In Julie's case, Lisa blames bullying at her daughter's Colorado Springs middle school for her death. Lisa and her husband found out from Julie's friends and journals she kept that she had been constantly harassed.
Headlines lately have reflected this very situation, when bullying appears to contribute to suicide. Most notably, in March a Massachusetts district attorney indicted nine students on criminal charges stemming from the suicide of 15-year-old Phoebe Prince after she had experienced relentless bullying.
Gus A. Sayer, superintendent of that South Hadley School District, told the Boston Globe, "The real problem now is the texting stuff and the cyber-bullying. Some kids can be very mean towards one another using that medium. ... Apparently the young woman had been subjected to taunting from her classmates, mostly through the Facebook and text messages.''
But in that case, investigators say, Prince also suffered more traditional verbal abuse and physical intimidation at school. And that's the type of bullying that Lisa became aware of her daughter suffering, after the fact.
"She did tell people, but she didn't tell us," Lisa says. "And the people she told were not true friends. Her true friends knew that some stuff was going on, but they didn't have any idea what she was planning. But kids did know. And at least one adult knew. And no one ever told us, or let us know."

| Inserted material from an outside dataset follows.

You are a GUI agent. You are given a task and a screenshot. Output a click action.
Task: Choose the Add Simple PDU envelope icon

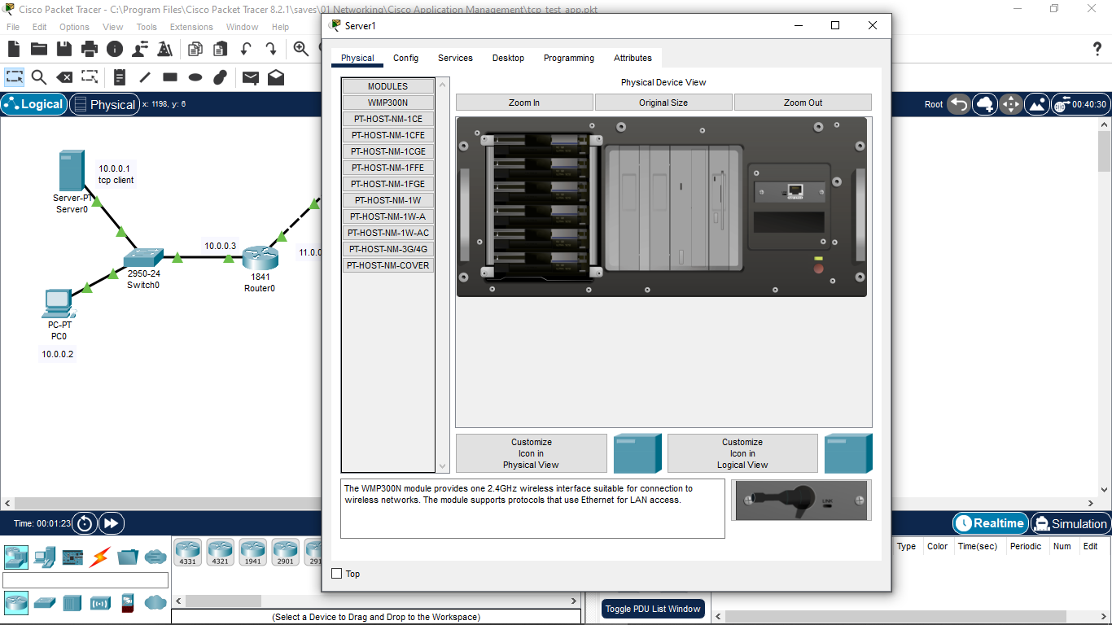[251, 77]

So Lisa believes another place change can happen is with school administrators: "Schools need to open their eyes, because it's not going away. And it can happen to any family."
Parents, she says, need to demand that schools start teaching at a younger age about bullying and suicide prevention. In addition, there's a need to "force teachers and staff members to be more active in the school population, especially at the secondary level, 'cause they're not. They can say they are, but they're not. They don't know who those kids are. They have to be more vigilant. They have to watch."
Viewed from afar, local school districts' delivery of suicide education and prevention seems to be all over the board. Most typically, it's left to teachers to include a component in health classes. The Depression and Bipolar Support Alliance's Fallahi says that though a few years ago they "were busy like nobody's business," this year they didn't receive a single call to present. And SPP's Safe Teen program gets called into schools only on an irregular basis.
"We've actually had some school health teachers just say, 'No, it's not worth it,'" Jane Bennett says.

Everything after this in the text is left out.